La crise a aussi montré que l’accompagnement par des réseaux comme le nôtre avait une très forte valeur ajoutée sur la pérennité des nouvelles entreprises. Les porteurs de projet qui créent ou reprennent leur entreprise avec le réseau Initiative France ont plus de 9 chances sur 10 de voir leur entreprise encore en activité, après trois ans. Quand ces porteurs de projet travaillent de manière isolée, ils n’ont que 6 chances sur 10 d’être là au bout de trois ans.
Quelle est votre feuille de route pour l’année 2021 ?
La priorité de notre réseau en 2021 est de retrouver le niveau de créations d’entreprises d’avant la crise. On est assez optimiste. Les premiers résultats de créations pour le premier trimestre 2021 sont très encourageants. On constate un vrai engouement pour la création ou la reprise d’entreprise. L’entrepreneuriat est l’une des réponses à la relance et au problème de l’emploi. En 2020, nous allons aussi poursuivre l’accompagnement des entreprises en difficulté. Beaucoup de secteurs sont encore fermés et les entrepreneurs ont besoin de nous.
La troisième priorité est de participer à la réorientation de l’économie autour de la transition écologique et numérique et du retour au local. Dans les deux années qui viennent, nous allons soutenir les entreprises à impact sociétal, environnemental ou territorial, en octroyant 3.000 Labels « Initiative Remarquable ».
Cette feuille de route, nous allons la mettre en œuvre avec nos partenaires, aussi bien l’Etat, les Régions, les intercommunalités et Bpifrance, que les entreprises privées, qui sont de plus en plus nombreuses à s’engager pour la création d’entreprises dans notre pays.
Quel regard portez-vous sur le plan de relance du gouvernement ?
Nos associations sur le terrain l’ont de manière générale trouvé concret et assez complet, avec des ambitions fortes sur l’entrepreneuriat, la transition écologique ou encore la transformation numérique.

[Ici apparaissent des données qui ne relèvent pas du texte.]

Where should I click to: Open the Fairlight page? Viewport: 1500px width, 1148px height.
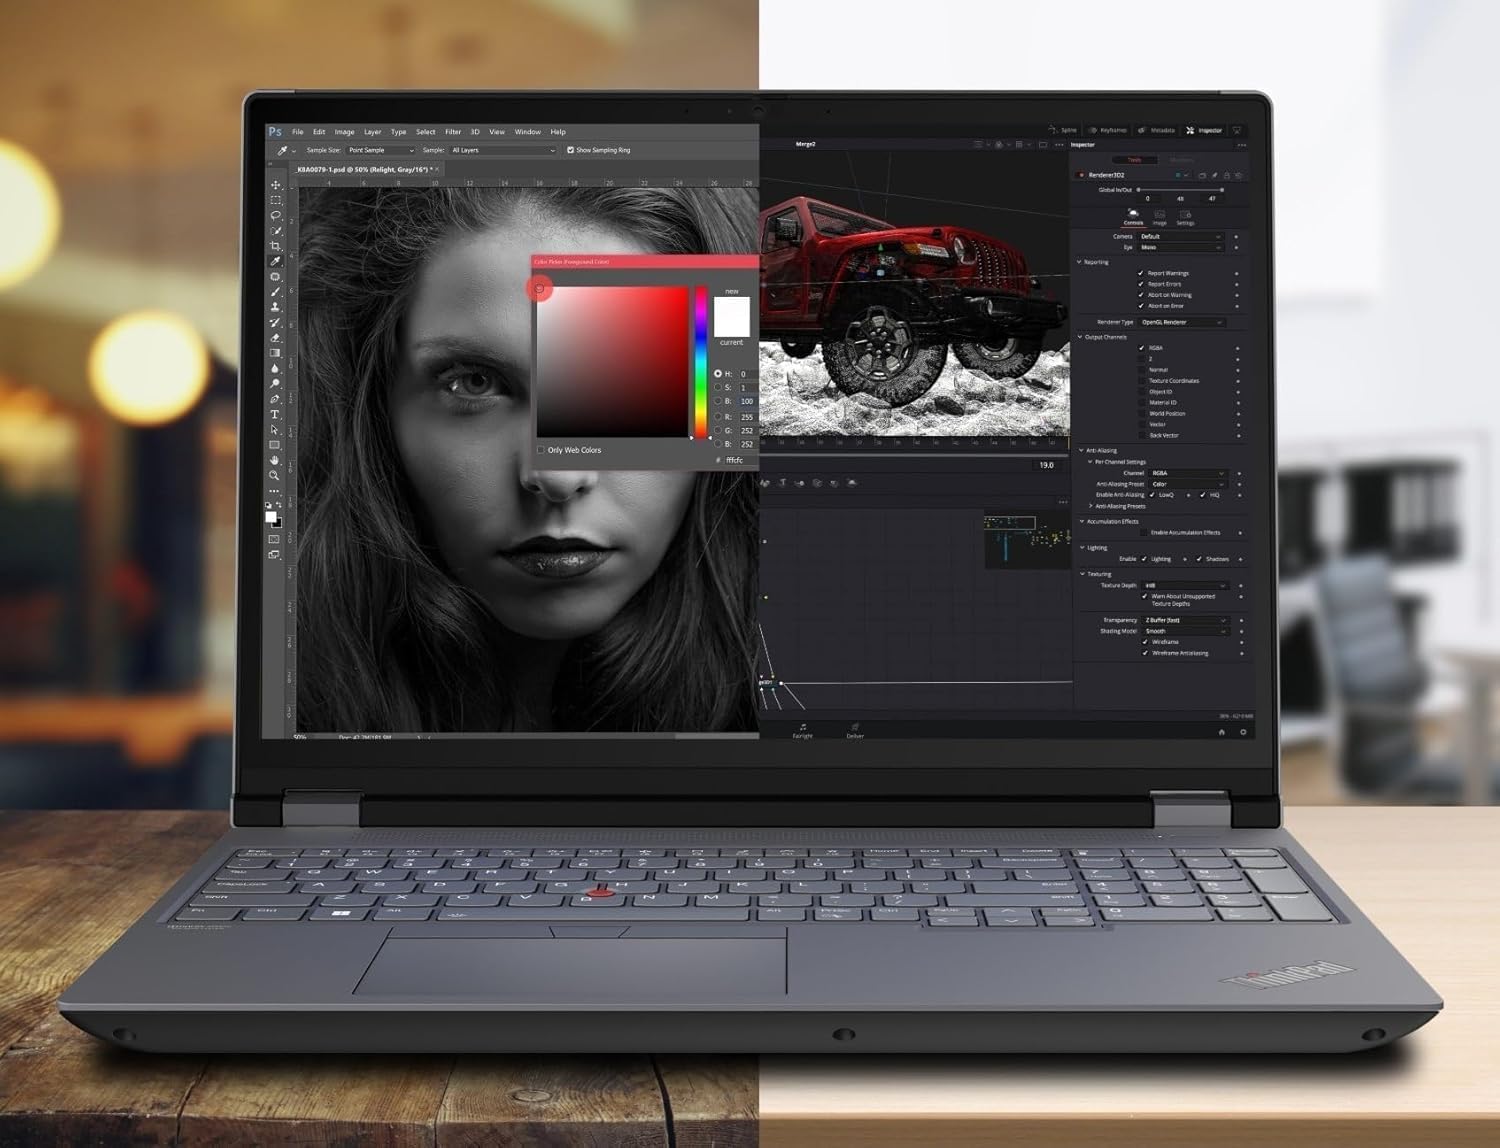pyautogui.click(x=803, y=731)
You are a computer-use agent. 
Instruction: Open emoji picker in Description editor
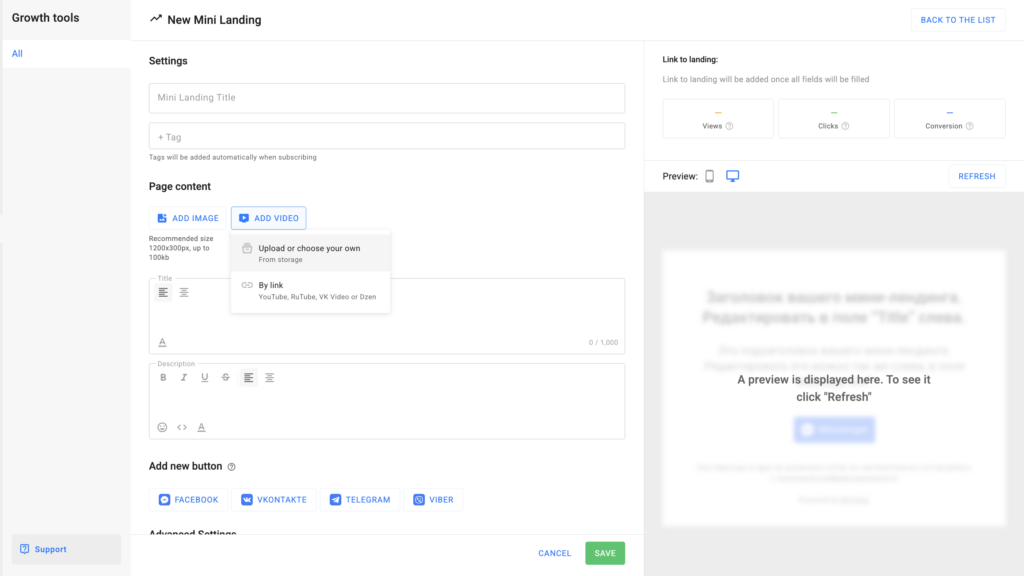(x=163, y=427)
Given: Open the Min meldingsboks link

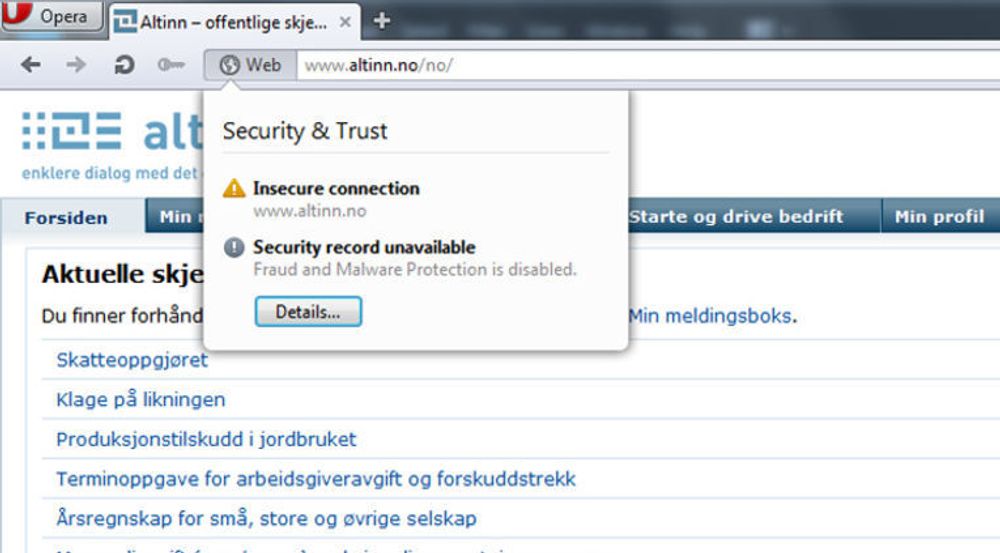Looking at the screenshot, I should click(x=710, y=316).
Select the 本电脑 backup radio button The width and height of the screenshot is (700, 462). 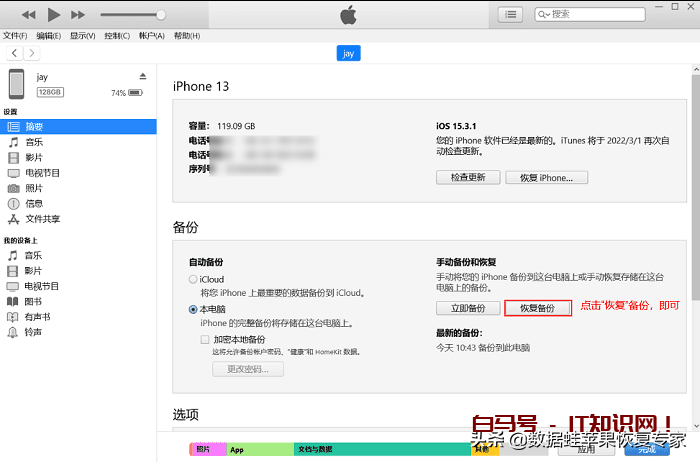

Il reste que la demande des entrepreneurs n’est pas d’être soutenus à bout de bras par de l’argent public. Leur première demande est de pouvoir travailler à nouveau, dans des conditions respectueuses des consignes sanitaires mais qui leur permettent de retrouver leurs clients et leur chiffre d’affaires. Plus vite la campagne de vaccination avancera, plus les jeunes entreprises pourront redevenir autonomes.
Beaucoup d’économistes redoutent une levée trop rapide des mesures d’urgence. Comment doit s’opérer une telle transition pour limiter les faillites et les destructions d’emplois ?
Cette crise sanitaire, économique et sociale a fait apparaître de nouveaux besoins et des préoccupations nouvelles, comme les services à domicile, les services médico-sociaux, les services de proximité, de l’économie circulaire et les circuits courts. Il y a de nouvelles opportunités d’entreprendre aujourd’hui. A l’autre extrême, des commerces, des activités culturelles attendent toujours de pouvoir rouvrir. Les aides doivent donc être très ciblées et adaptées à la situation de chaque secteur et de chaque entreprise. Un surcroît d’aides pourrait amener certaines entreprises à un niveau d’endettement excessif. L’essentiel, c’est le retour à l’activité et à la consommation, qui permettront aux entreprises de vivre et aux emplois d’exister.